## start

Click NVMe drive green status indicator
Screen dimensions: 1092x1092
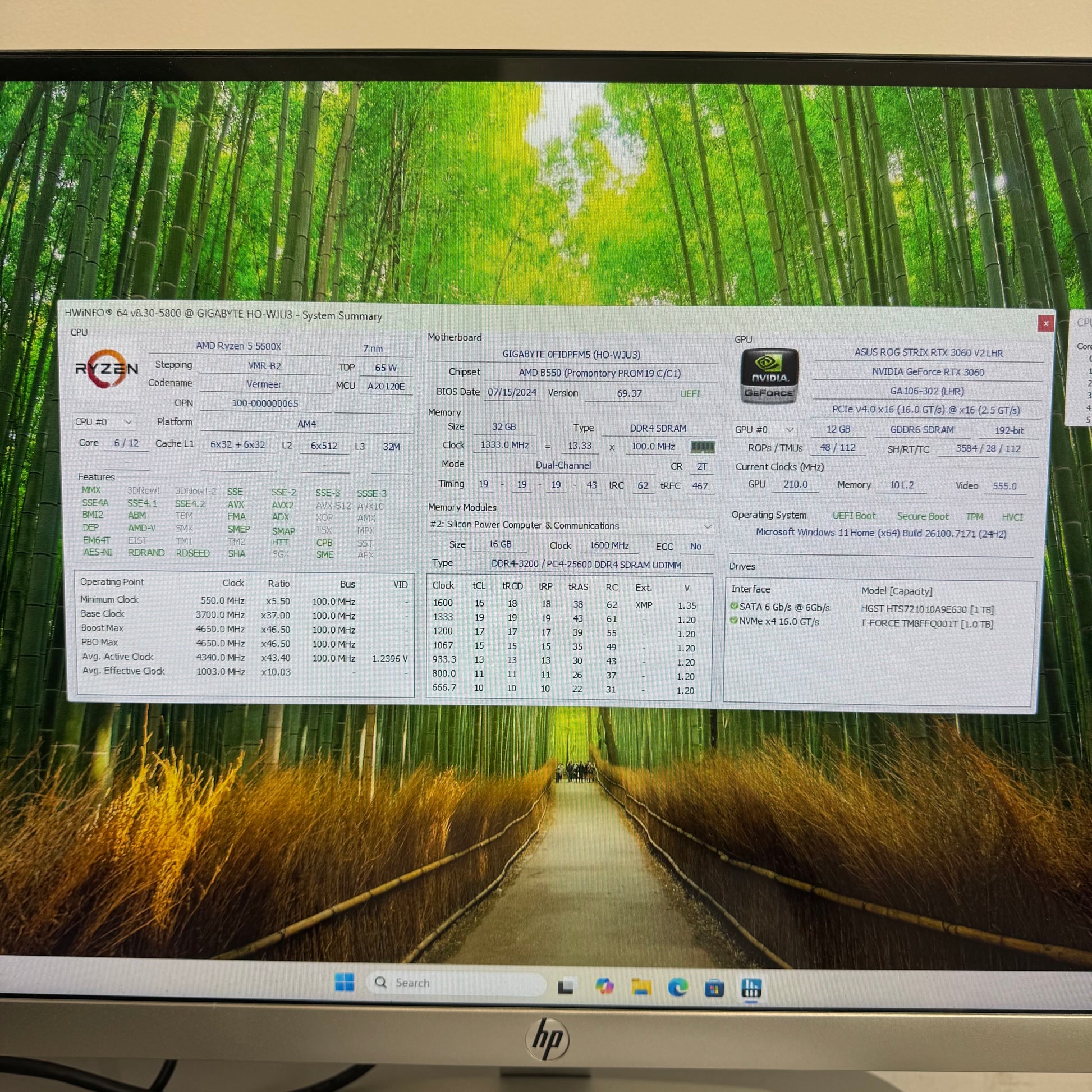pyautogui.click(x=734, y=620)
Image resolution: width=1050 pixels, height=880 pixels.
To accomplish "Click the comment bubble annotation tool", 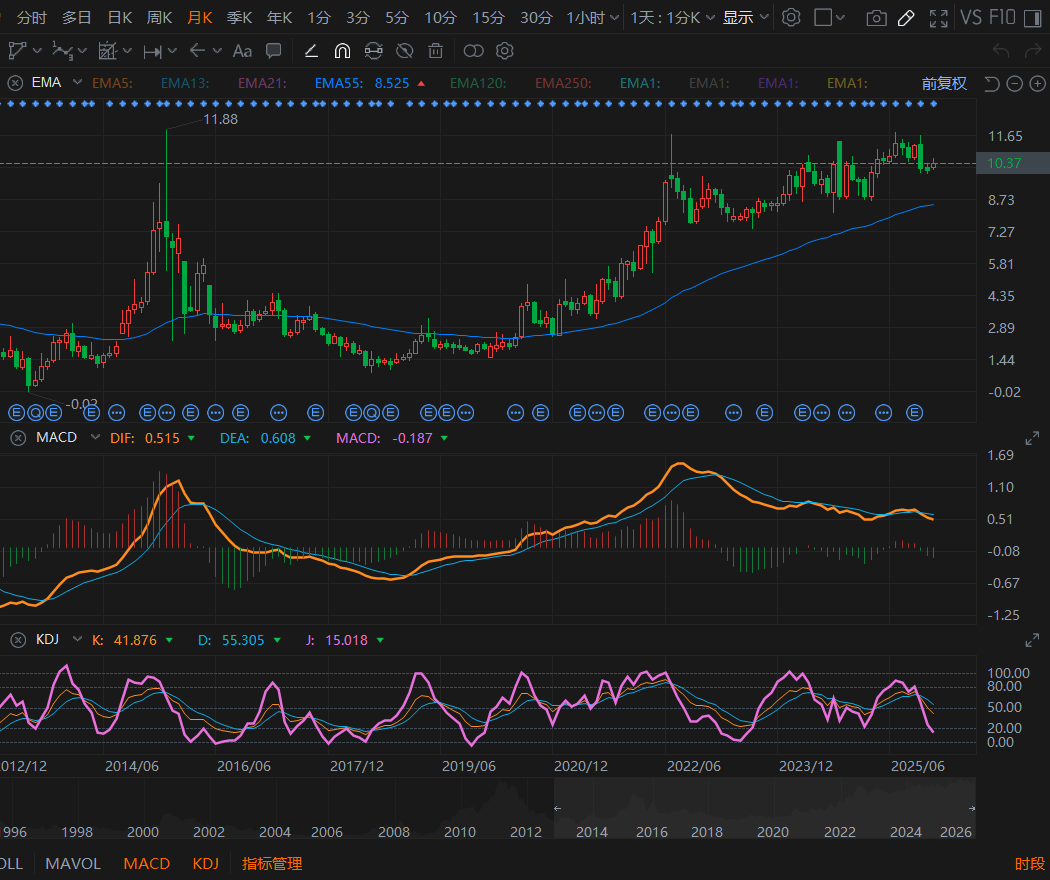I will pos(273,50).

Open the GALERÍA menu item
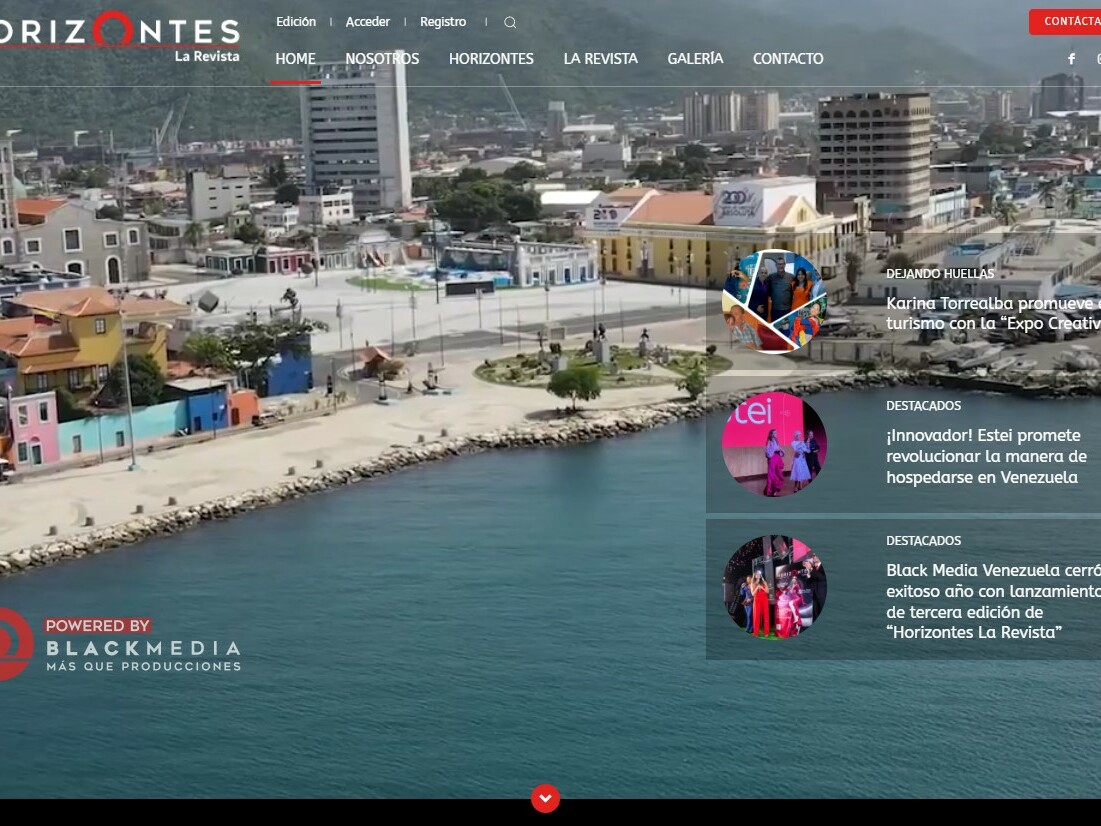695,59
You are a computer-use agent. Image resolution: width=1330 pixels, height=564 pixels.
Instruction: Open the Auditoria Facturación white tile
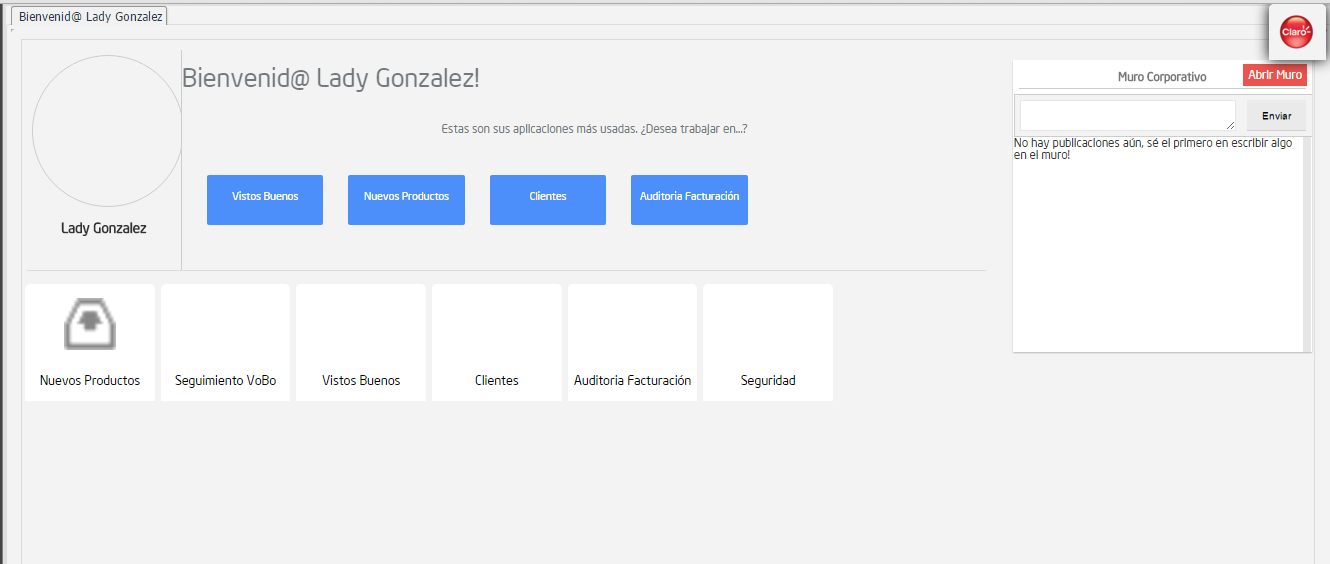click(x=632, y=343)
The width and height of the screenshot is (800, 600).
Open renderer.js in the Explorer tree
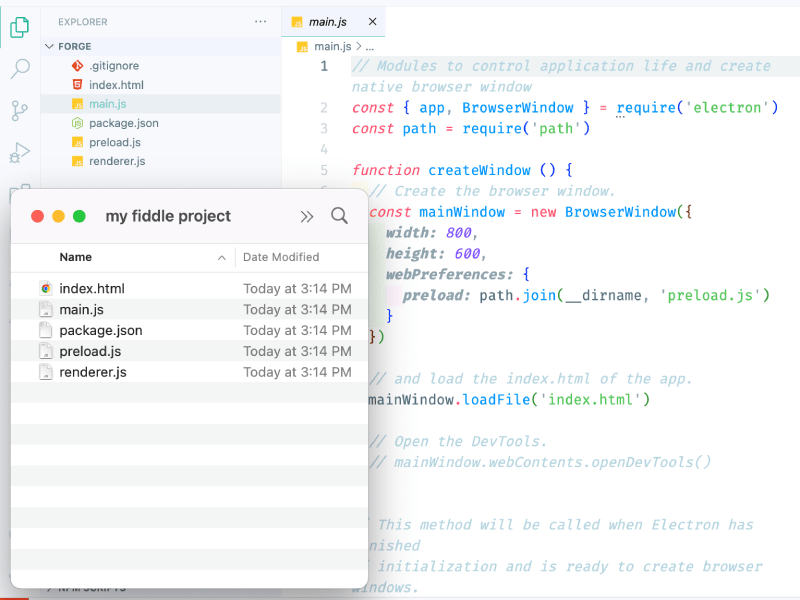tap(116, 161)
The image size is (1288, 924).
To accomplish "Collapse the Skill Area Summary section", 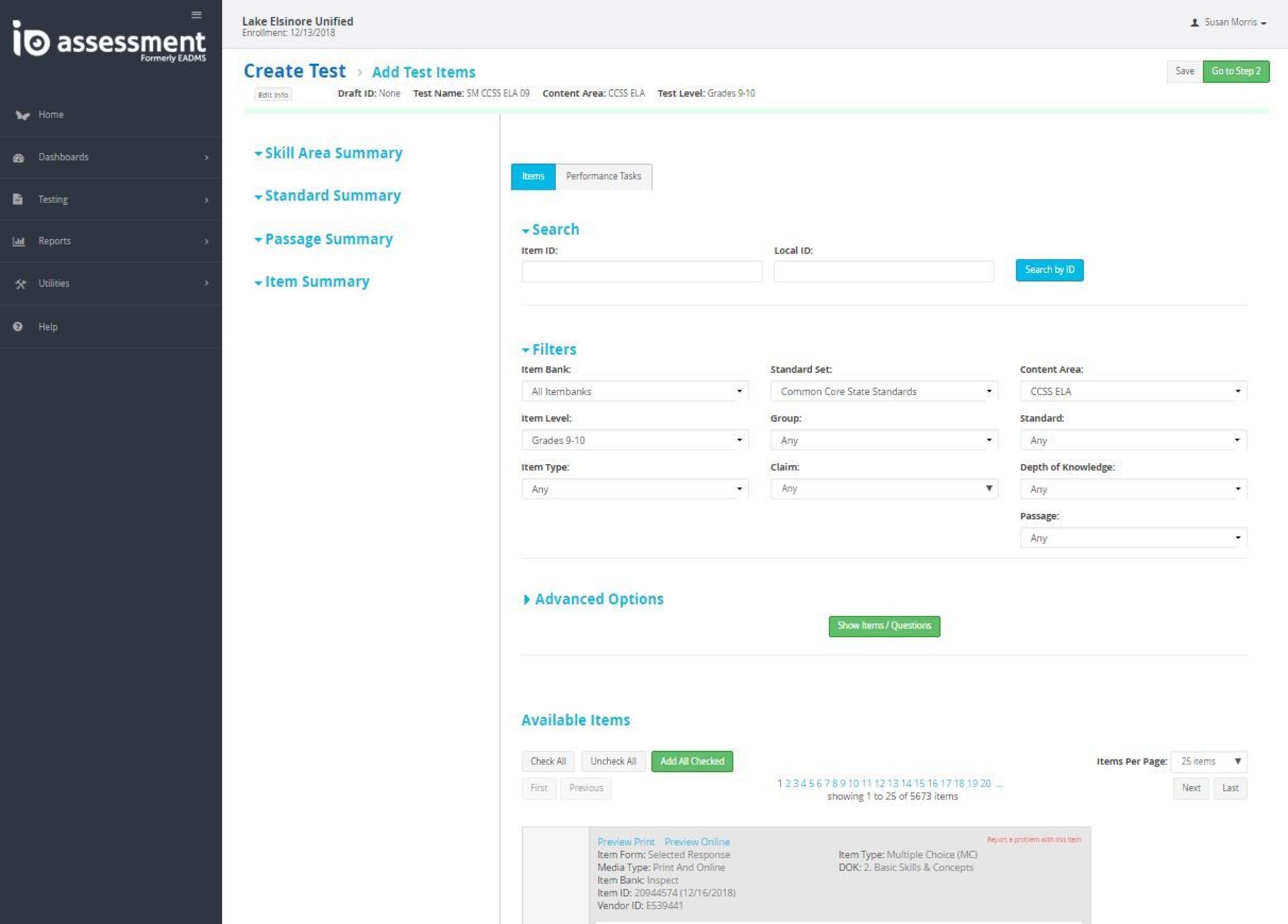I will (x=328, y=153).
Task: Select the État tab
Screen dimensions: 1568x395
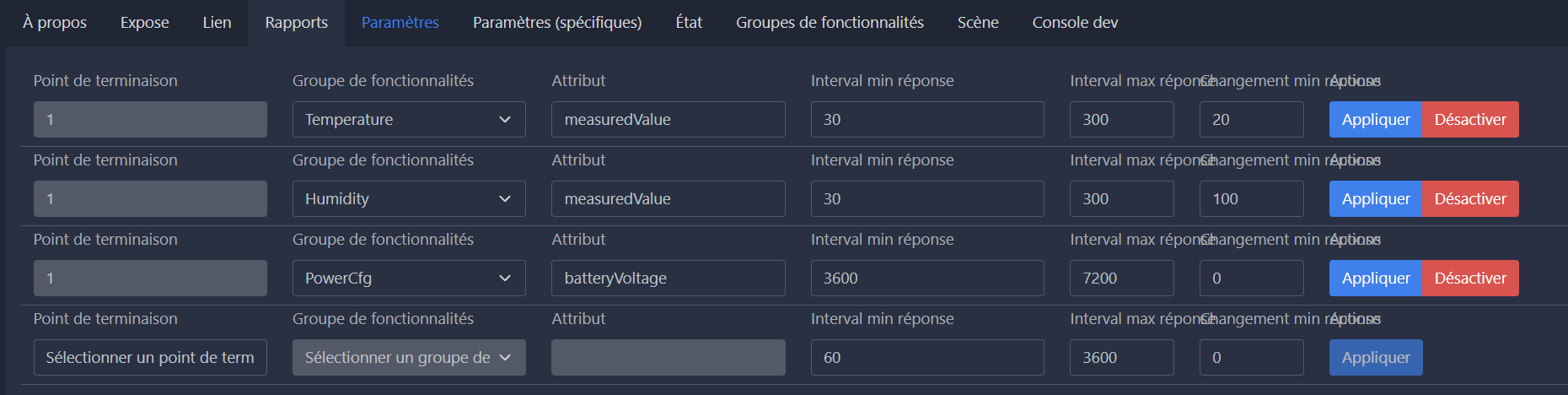Action: [689, 23]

## end

> _Task instructions_
Format the lines from the one holding "Task: Select the État tab" through the end of the records, inclusive, as a JSON list of strings, one string per line. Skip blank lines and leave the pictures out.

> _The result_
[
  "Task: Select the État tab",
  "Screen dimensions: 1568x395",
  "Action: [689, 23]"
]